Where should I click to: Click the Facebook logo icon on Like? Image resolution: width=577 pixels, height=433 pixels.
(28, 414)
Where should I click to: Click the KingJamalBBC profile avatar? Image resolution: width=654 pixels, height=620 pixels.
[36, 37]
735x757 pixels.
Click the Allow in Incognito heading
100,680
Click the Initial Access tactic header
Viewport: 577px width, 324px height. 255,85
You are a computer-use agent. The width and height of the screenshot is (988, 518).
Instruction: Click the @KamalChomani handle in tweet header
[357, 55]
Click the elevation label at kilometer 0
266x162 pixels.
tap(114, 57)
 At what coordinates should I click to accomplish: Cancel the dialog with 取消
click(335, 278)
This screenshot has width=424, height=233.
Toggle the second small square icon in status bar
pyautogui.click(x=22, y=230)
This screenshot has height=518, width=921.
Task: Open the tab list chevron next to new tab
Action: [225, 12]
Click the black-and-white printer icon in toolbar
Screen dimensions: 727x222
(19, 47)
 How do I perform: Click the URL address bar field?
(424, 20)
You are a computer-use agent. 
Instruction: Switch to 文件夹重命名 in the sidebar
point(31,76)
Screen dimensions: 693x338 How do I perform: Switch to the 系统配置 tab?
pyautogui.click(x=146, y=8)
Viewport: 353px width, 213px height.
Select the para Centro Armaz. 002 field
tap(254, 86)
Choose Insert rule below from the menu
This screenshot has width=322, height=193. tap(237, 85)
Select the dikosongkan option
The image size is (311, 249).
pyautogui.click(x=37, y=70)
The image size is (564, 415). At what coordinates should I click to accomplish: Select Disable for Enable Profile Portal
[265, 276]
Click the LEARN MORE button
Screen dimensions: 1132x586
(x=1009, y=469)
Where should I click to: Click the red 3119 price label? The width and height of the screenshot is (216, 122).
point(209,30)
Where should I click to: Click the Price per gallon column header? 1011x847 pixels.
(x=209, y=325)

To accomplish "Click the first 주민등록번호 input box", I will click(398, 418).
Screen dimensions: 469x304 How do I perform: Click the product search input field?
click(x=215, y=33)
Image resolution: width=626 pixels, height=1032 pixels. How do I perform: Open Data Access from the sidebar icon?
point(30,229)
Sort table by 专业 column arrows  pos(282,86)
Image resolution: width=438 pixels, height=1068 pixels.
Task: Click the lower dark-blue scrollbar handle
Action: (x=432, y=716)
^^^^
Task instructions: A full, exact copy of the entries is required. Return it.

Exercise response:
Where should I click to: Click the Facebook logo icon on Like? Image resolution: width=577 pixels, height=433 pixels.
(28, 414)
Where should I click to: Click the KingJamalBBC profile avatar? Image resolution: width=654 pixels, height=620 pixels.
[36, 37]
735x757 pixels.
Click the Allow in Incognito heading
100,680
Click the Initial Access tactic header
Viewport: 577px width, 324px height. 255,85
You are a computer-use agent. The width and height of the screenshot is (988, 518).
Instruction: Click the @KamalChomani handle in tweet header
[357, 55]
Click the elevation label at kilometer 0
266x162 pixels.
tap(114, 57)
 At what coordinates should I click to accomplish: Cancel the dialog with 取消
click(335, 278)
This screenshot has width=424, height=233.
Toggle the second small square icon in status bar
pyautogui.click(x=22, y=230)
This screenshot has height=518, width=921.
Task: Open the tab list chevron next to new tab
Action: [225, 12]
Click the black-and-white printer icon in toolbar
Screen dimensions: 727x222
(19, 47)
 How do I perform: Click the URL address bar field?
(424, 20)
You are a computer-use agent. 
Instruction: Switch to 文件夹重命名 in the sidebar
point(31,76)
Screen dimensions: 693x338 How do I perform: Switch to the 系统配置 tab?
pyautogui.click(x=146, y=8)
Viewport: 353px width, 213px height.
Select the para Centro Armaz. 002 field
tap(254, 86)
Choose Insert rule below from the menu
This screenshot has width=322, height=193. tap(237, 85)
Select the dikosongkan option
The image size is (311, 249).
pyautogui.click(x=37, y=70)
The image size is (564, 415). At what coordinates should I click to accomplish: Select Disable for Enable Profile Portal
[265, 276]
Click the LEARN MORE button
Screen dimensions: 1132x586
(x=1009, y=469)
Where should I click to: Click the red 3119 price label? The width and height of the screenshot is (216, 122).
point(209,30)
Where should I click to: Click the Price per gallon column header? 1011x847 pixels.
(x=209, y=325)

To accomplish "Click the first 주민등록번호 input box", I will click(398, 418).
Screen dimensions: 469x304 How do I perform: Click the product search input field?
click(x=215, y=33)
Image resolution: width=626 pixels, height=1032 pixels. How do I perform: Open Data Access from the sidebar icon?
point(30,229)
Sort table by 专业 column arrows  pos(282,86)
Image resolution: width=438 pixels, height=1068 pixels.
Task: Click the lower dark-blue scrollbar handle
Action: (x=432, y=716)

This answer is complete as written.